Sunday, February 6, 2011

Twitter Envy

I haven't read the Sunday paper as a ritual for years. There used to be a lot of it, but on the web it looks like any other day. And today, a good deal of it is about Egypt:

Frank Rich is such a tease. For a few lines, he sounds like he's going to say something, but it doesn't take long before he starts thrashing.

He starts off strong. He's writing about American ignorance of Middle Eastern culture, politics and society. "We have no context ... ," he complains. And then blames the "Islamophoibic coverage of the Arab world." Interesting, though debatable that the average American knows much about anyone's culture, politics, etc.

But he segues into a condemnation of the notion that the Internet is a powerful medium. Somehow this insidious Twitter envy afflicts television the most in Richworld, where he ignores his own employer's fascination with social media.

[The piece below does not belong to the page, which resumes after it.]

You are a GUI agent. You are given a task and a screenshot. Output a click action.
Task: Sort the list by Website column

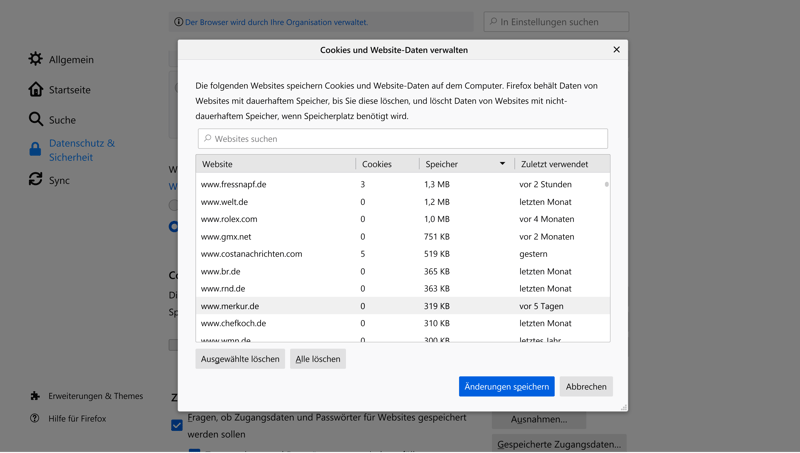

http://www.nytimes.com/2011/02/06/opinion/06rich.html

To see the Times version of Facebookization, there's this:

http://www.nytimes.com/2011/02/06/world/middleeast/06face.html

David Brooks, who shares prime time on the Op-ed page, goes off in the opposition direction, offering the technocrat's view, citing study after study that ranks the institutions in different countries on numerical scales, quoting figures like Egypt is at the 40th percentile in government effectiveness.

So not only is the NYT dazzled by the new media on the Internet, but it's still firmly impressed by the social sciences that weigh and measure everything but never know anything.
 
http://www.nytimes.com/2011/02/06/opinion/06brooks.html

The White House is still working on foreign policy. The administration is still "struggling" with Egypt. So if you're in the mood for a maybe/maybe not discussion, here's one:

http://www.nytimes.com/2011/02/06/world/middleeast/06policy.html

And going local:

They used to call this call this block-busting, but usually it was a reference to American blacks. When yuppies are involved, it's fashionable. What I'm talking about is a real estate article about yuppies on the move into Jackson Heights, a lower-middle-class neighborhood that was never fashionable but heavily immigrant for many years. It's still cheap, but the real estate brokers are working on it. They even have a story in the Times, which, after all, sells a lot of real estate ads. (And, it's a well-done, on-line classified site.)

http://www.nytimes.com/2011/02/06/realestate/06living.html

The snow used to be deeper when I was a boy, but now it seems that it's turned catastrophic. Here's more than you ever wanted to know about renting heavy-duty equipment for shoveling snow.

And so with a click of the mouse, we go from the global to the humorously inconsequential. This is the heart of the $20 question.